Il Leicester City chiude l’anno al 31 maggio 2014 con una perdita pari a 20,8 milioni di sterline, ma può ben sperare: il “rosso” di bilancio, in netta diminuzione rispetto alla stagione 2012-13, rientra nei parametri imposti dal FFP della Football League.

In aumento ricavi e presenze allo stadio

Lo scorso anno infatti, il club annunciava una perdita pari a 34 milioni di sterline. I vertici dirigenziali hanno sottolineato che, grazie ad una riduzione dei costi e ad un incremento delle fonti di reddito, la società è riuscita a soddisfare le richieste della Football League.  Ad un singolo aumento relativo al costo del personale (ora a 36,3 milioni) sostanzialmente dovuto alla distribuzione del premio-promozione (in totale, 9,4 milioni da spartire tra tutta la rosa che ha preso parte alla stagione 2103-14) il Leicester ha migliorato notevolmente la “voce” ricavi, cresciuti fino a 31,2 milioni (da 19,3 milioni). Decisivo il buon andamento della passata annata sportiva, che, inoltre, ha portato i ricavi per singolo match a 6,9 milioni di sterline (lo scorso anno “fermi a 5,7 milioni), grazie alla “scalata” delle presenze medie fino a 25.003 spettatori.

“Il Leicester come modello auto-sostenibile non è utopia”

L’amministratore delegato Susan Whelan ha detto: “Il Leicester City come modello auto-sostenibile di club della Premier League resta un lavoro a lungo termine, mai risultati sono un riflesso positivo dei nostri sforzi per costruire solide basi per il futuro.
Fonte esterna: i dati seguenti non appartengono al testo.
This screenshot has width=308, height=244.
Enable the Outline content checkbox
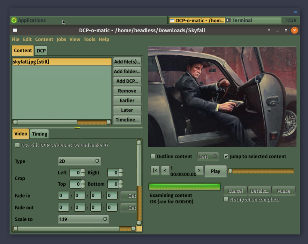coord(153,157)
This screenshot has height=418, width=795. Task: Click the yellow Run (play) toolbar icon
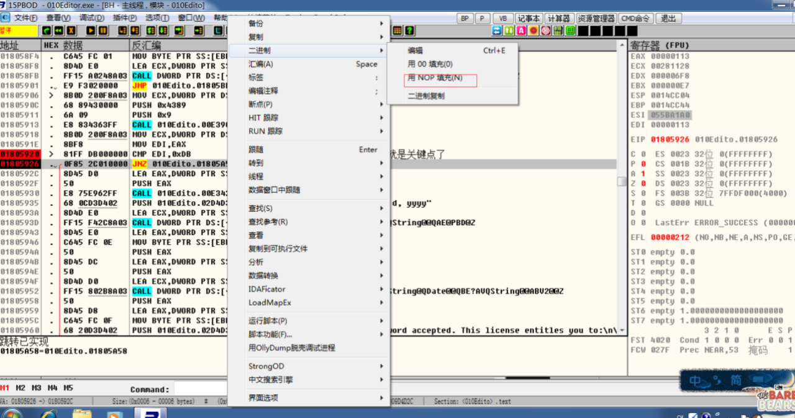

Va notato che una delle stagioni di maggior successo nella storia recente del club coincide alla conformità della gestione alle normative FFP della Football League, per le quali il nostro staff manageriale e dirigenziale meritano grande credito. L’approccio responsabile del club di adattarsi alle esigenze della Premier League ha assicurato la permanenza nei parametri richiesti, e non saranno compromessi per il futuro”.